Records excerpted from a collection:
◇ ◇ ◇

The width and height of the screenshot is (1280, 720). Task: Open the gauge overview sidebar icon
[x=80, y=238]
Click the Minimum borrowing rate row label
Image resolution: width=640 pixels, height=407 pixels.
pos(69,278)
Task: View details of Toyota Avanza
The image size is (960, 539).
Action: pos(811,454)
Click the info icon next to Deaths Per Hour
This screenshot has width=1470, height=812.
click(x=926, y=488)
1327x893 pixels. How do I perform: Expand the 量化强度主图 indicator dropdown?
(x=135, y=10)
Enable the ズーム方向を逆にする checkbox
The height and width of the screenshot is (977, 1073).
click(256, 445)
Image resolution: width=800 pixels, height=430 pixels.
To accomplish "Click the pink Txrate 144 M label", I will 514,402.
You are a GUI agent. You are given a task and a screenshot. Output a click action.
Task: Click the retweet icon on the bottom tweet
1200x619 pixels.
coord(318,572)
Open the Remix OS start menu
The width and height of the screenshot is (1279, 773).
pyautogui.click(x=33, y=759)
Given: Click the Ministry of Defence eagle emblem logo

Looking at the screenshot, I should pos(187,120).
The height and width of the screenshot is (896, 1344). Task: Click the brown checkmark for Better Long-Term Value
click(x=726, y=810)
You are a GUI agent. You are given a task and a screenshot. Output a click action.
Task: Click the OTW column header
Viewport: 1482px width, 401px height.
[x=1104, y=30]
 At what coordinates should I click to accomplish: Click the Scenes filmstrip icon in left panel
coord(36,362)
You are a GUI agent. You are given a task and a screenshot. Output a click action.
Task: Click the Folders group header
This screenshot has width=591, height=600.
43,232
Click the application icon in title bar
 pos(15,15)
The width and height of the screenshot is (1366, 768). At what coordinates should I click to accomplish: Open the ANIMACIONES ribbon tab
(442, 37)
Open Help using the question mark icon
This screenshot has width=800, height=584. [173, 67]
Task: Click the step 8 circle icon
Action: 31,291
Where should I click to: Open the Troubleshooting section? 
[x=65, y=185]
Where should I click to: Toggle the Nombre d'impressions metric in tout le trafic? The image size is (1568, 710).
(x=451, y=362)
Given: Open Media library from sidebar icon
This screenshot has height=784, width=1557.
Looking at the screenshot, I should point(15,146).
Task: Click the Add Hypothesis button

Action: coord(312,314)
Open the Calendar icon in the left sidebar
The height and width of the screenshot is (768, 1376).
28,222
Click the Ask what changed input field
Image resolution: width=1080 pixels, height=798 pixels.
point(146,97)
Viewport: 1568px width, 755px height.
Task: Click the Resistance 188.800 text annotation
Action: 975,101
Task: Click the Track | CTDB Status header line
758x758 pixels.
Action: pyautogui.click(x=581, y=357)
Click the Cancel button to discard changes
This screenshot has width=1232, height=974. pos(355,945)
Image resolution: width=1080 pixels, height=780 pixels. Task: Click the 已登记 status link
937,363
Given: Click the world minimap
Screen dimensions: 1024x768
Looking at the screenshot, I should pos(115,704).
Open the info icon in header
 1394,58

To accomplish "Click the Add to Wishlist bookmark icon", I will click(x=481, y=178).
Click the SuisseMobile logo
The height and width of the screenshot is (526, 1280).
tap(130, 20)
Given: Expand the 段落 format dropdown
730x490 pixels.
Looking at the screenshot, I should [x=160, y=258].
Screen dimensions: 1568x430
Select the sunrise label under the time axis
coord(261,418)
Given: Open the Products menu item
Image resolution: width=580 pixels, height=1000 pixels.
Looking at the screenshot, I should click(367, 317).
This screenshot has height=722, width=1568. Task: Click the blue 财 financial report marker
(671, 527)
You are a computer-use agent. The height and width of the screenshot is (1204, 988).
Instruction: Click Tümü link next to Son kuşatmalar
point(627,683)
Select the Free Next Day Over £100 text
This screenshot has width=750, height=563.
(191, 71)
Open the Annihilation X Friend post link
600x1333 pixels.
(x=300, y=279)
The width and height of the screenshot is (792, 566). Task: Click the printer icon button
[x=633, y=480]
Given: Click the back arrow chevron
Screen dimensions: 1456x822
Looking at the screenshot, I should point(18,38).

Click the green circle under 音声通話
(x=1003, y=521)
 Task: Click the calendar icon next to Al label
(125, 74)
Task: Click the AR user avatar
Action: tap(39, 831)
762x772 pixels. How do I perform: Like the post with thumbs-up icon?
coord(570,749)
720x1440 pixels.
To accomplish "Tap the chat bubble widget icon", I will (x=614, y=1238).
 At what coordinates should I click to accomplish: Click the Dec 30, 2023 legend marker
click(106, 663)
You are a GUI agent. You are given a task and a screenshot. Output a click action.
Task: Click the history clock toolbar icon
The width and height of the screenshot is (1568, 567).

◇ ◇ ◇

WORK REQUIRED: You are asked to transcribe all of the data above exactly.

RESULT OF THIS EXERCISE:
The width and height of the screenshot is (1280, 720). Task: Open the gauge overview sidebar icon
[x=80, y=238]
Click the Minimum borrowing rate row label
Image resolution: width=640 pixels, height=407 pixels.
pos(69,278)
Task: View details of Toyota Avanza
The image size is (960, 539).
Action: pos(811,454)
Click the info icon next to Deaths Per Hour
This screenshot has width=1470, height=812.
click(x=926, y=488)
1327x893 pixels. How do I perform: Expand the 量化强度主图 indicator dropdown?
(x=135, y=10)
Enable the ズーム方向を逆にする checkbox
The height and width of the screenshot is (977, 1073).
click(256, 445)
Image resolution: width=800 pixels, height=430 pixels.
To accomplish "Click the pink Txrate 144 M label", I will 514,402.
You are a GUI agent. You are given a task and a screenshot. Output a click action.
Task: Click the retweet icon on the bottom tweet
1200x619 pixels.
coord(318,572)
Open the Remix OS start menu
The width and height of the screenshot is (1279, 773).
pyautogui.click(x=33, y=759)
Given: Click the Ministry of Defence eagle emblem logo

Looking at the screenshot, I should pos(187,120).
The height and width of the screenshot is (896, 1344). Task: Click the brown checkmark for Better Long-Term Value
click(x=726, y=810)
You are a GUI agent. You are given a task and a screenshot. Output a click action.
Task: Click the OTW column header
Viewport: 1482px width, 401px height.
[x=1104, y=30]
 At what coordinates should I click to accomplish: Click the Scenes filmstrip icon in left panel
coord(36,362)
You are a GUI agent. You are given a task and a screenshot. Output a click action.
Task: Click the Folders group header
This screenshot has width=591, height=600.
43,232
Click the application icon in title bar
 pos(15,15)
The width and height of the screenshot is (1366, 768). At what coordinates should I click to accomplish: Open the ANIMACIONES ribbon tab
(442, 37)
Open Help using the question mark icon
This screenshot has width=800, height=584. [173, 67]
Task: Click the step 8 circle icon
Action: 31,291
Where should I click to: Open the Troubleshooting section? 
[x=65, y=185]
Where should I click to: Toggle the Nombre d'impressions metric in tout le trafic? The image size is (1568, 710).
(x=451, y=362)
Given: Open Media library from sidebar icon
This screenshot has height=784, width=1557.
Looking at the screenshot, I should point(15,146).
Task: Click the Add Hypothesis button

Action: coord(312,314)
Open the Calendar icon in the left sidebar
The height and width of the screenshot is (768, 1376).
28,222
Click the Ask what changed input field
Image resolution: width=1080 pixels, height=798 pixels.
point(146,97)
Viewport: 1568px width, 755px height.
Task: Click the Resistance 188.800 text annotation
Action: 975,101
Task: Click the Track | CTDB Status header line
758x758 pixels.
Action: pyautogui.click(x=581, y=357)
Click the Cancel button to discard changes
This screenshot has width=1232, height=974. pos(355,945)
Image resolution: width=1080 pixels, height=780 pixels. Task: Click the 已登记 status link
937,363
Given: Click the world minimap
Screen dimensions: 1024x768
Looking at the screenshot, I should pos(115,704).
Open the info icon in header
 1394,58

To accomplish "Click the Add to Wishlist bookmark icon", I will click(x=481, y=178).
Click the SuisseMobile logo
The height and width of the screenshot is (526, 1280).
tap(130, 20)
Given: Expand the 段落 format dropdown
730x490 pixels.
Looking at the screenshot, I should [x=160, y=258].
Screen dimensions: 1568x430
Select the sunrise label under the time axis
coord(261,418)
Given: Open the Products menu item
Image resolution: width=580 pixels, height=1000 pixels.
Looking at the screenshot, I should click(367, 317).
This screenshot has height=722, width=1568. Task: Click the blue 财 financial report marker
(671, 527)
You are a computer-use agent. The height and width of the screenshot is (1204, 988).
Instruction: Click Tümü link next to Son kuşatmalar
point(627,683)
Select the Free Next Day Over £100 text
This screenshot has width=750, height=563.
(191, 71)
Open the Annihilation X Friend post link
600x1333 pixels.
(x=300, y=279)
The width and height of the screenshot is (792, 566). Task: Click the printer icon button
[x=633, y=480]
Given: Click the back arrow chevron
Screen dimensions: 1456x822
Looking at the screenshot, I should point(18,38).

Click the green circle under 音声通話
(x=1003, y=521)
 Task: Click the calendar icon next to Al label
(125, 74)
Task: Click the AR user avatar
Action: tap(39, 831)
762x772 pixels. How do I perform: Like the post with thumbs-up icon?
coord(570,749)
720x1440 pixels.
To accomplish "Tap the chat bubble widget icon", I will (x=614, y=1238).
 At what coordinates should I click to accomplish: Click the Dec 30, 2023 legend marker
click(106, 663)
You are a GUI agent. You are given a task and a screenshot. Output a click action.
Task: Click the history clock toolbar icon
The width and height of the screenshot is (1568, 567).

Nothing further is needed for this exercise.